Lieu important pour la biodiversité
Les écologistes et les habitants de la région se sont opposés au projet pour plusieurs raisons. Tout d’abord, la station-service serait située sur un virage dangereux car très serré. « Lorsqu’on veut construire une station-service sur un virage, il faut que les automobilistes puissent voir les voitures rentrer et sortir à une distance minimale de 100 mètres, explique Paul Abi Rached. Sans parler de la pollution que cela va entraîner pour la forêt et les immeubles résidentiels.
De plus, il y a déjà une autre station-service dans le secteur, 400 mètres plus loin. Or la loi prévoit un minimum de 600 mètres entre une station et une autre », ajoute-t-il. Paul Abi Rached rappelle que la forêt a été classée en 2016 comme lieu important pour la biodiversité au Liban par Bird Life International et Critical Ecosystem Partnership Fund CEPF. Une pétition lancée fin 2020 avait réussi à collecter 2 233 signatures pour la préservation de la forêt et pour lui accorder un statut de réserve. La forêt abrite une diversité biologique et compte entre autres sept espèces d’oiseaux en voie de disparition, ainsi que cinq espèces de plantes que l’on trouve uniquement au Liban et deux que l’on ne trouve qu’au Liban et en Syrie.
Contacté par L’Orient-Le Jour, l’homme d’affaires Chadi el-Sabeh, initiateur du projet de la station d’essence, assure pour sa part qu’il compte bien reprendre les travaux de construction. « Bien sûr que je vais continuer la construction. Cela fait cinq ans que le projet est en suspens et je ne l’aurais pas entrepris si j’avais su que ce serait aussi compliqué. Mais j’ai déjà investi beaucoup d’argent », indique-t-il.

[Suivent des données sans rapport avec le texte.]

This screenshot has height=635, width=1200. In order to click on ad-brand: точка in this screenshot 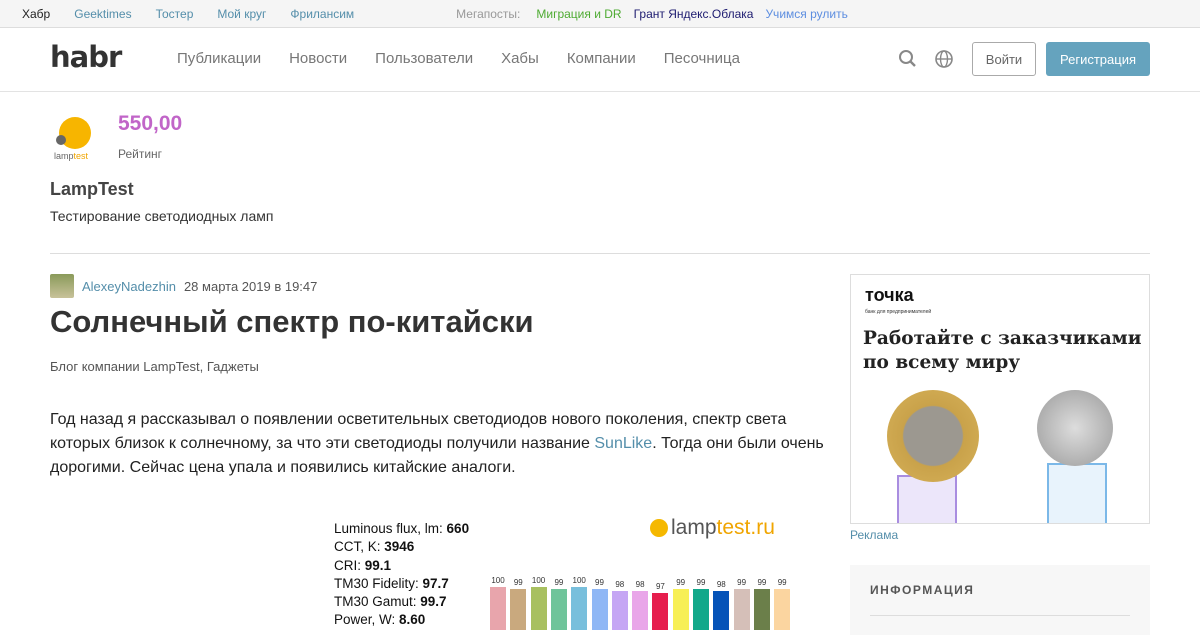, I will do `click(890, 295)`.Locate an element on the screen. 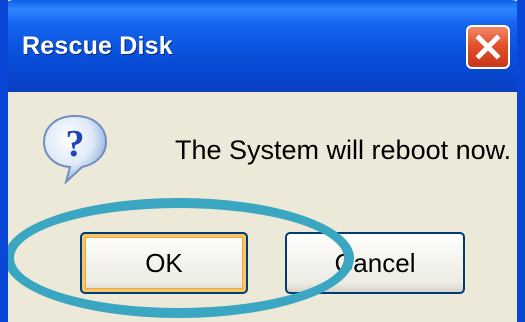 The width and height of the screenshot is (525, 322). close-button is located at coordinates (488, 47).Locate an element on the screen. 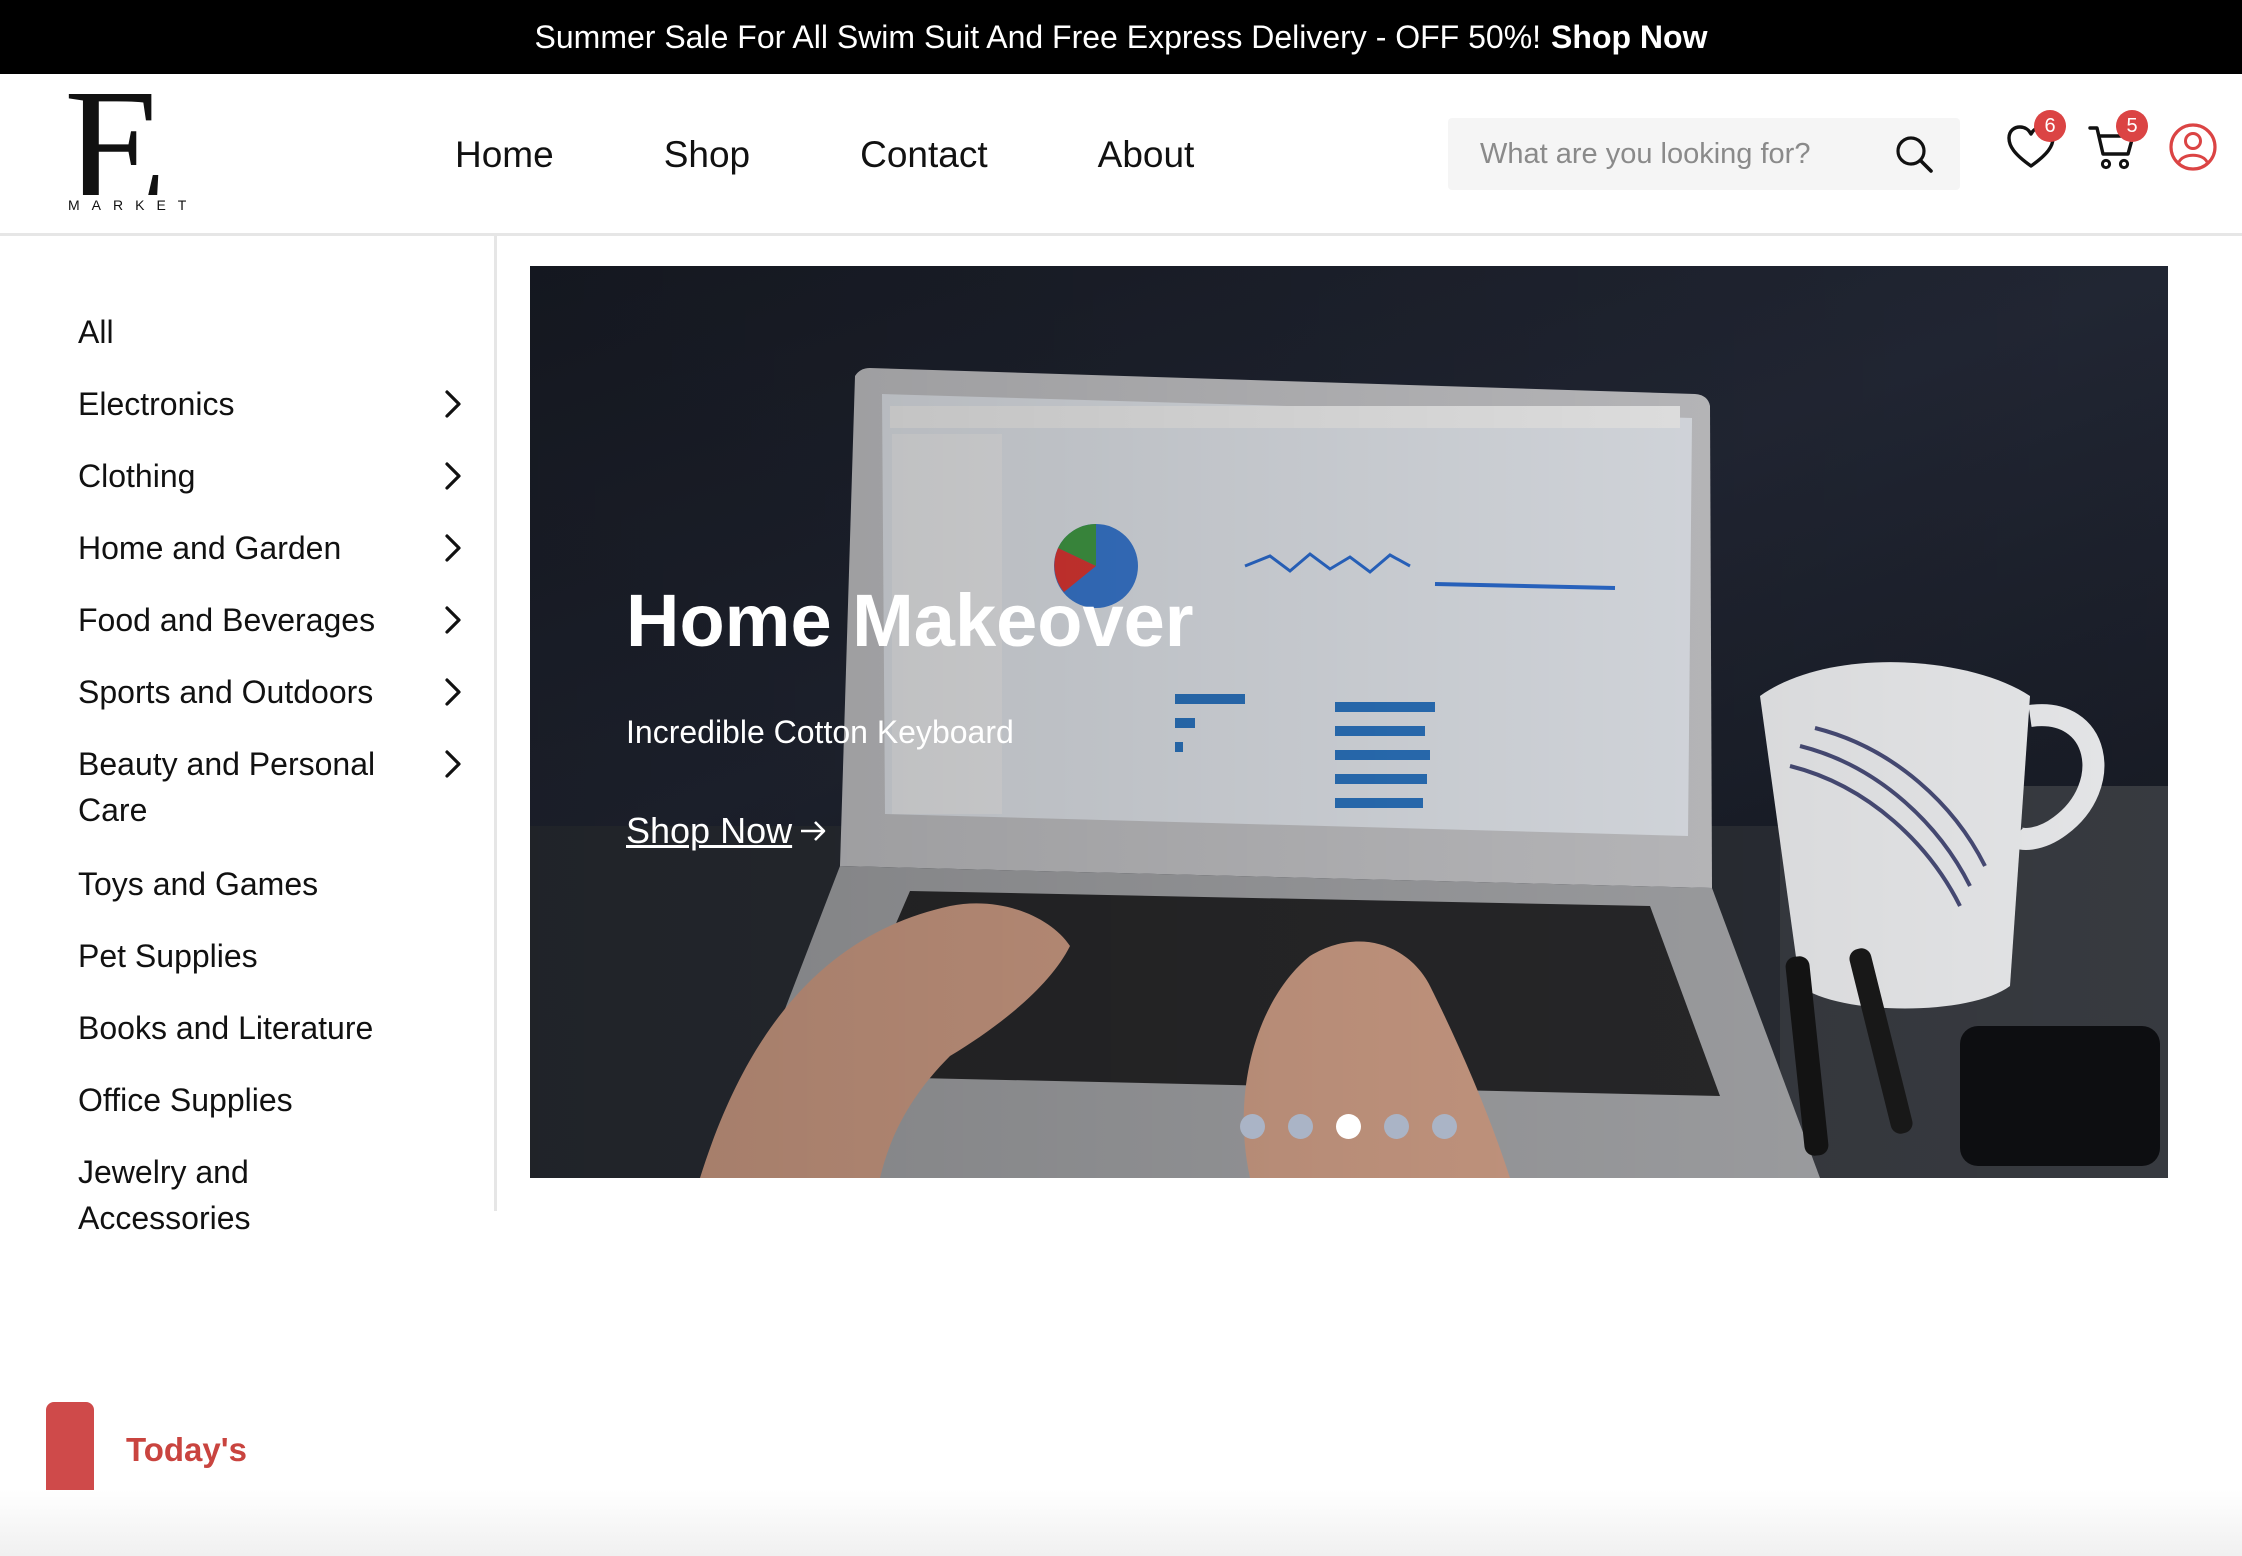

« La municipalité ne s’est jamais prononcée ni pour ni contre mon projet. Elle a laissé le mohafez prendre la décision », se défend-il quand on l’interroge sur le rejet du conseil municipal. « Les informations données par Paul Abi Rached sont fausses. Il y a à peine quelques arbres sur mon terrain », lance encore M. Sabeh qui dit avoir obtenu tous les permis nécessaires. Les écologistes affirment le contraire, photos à l’appui.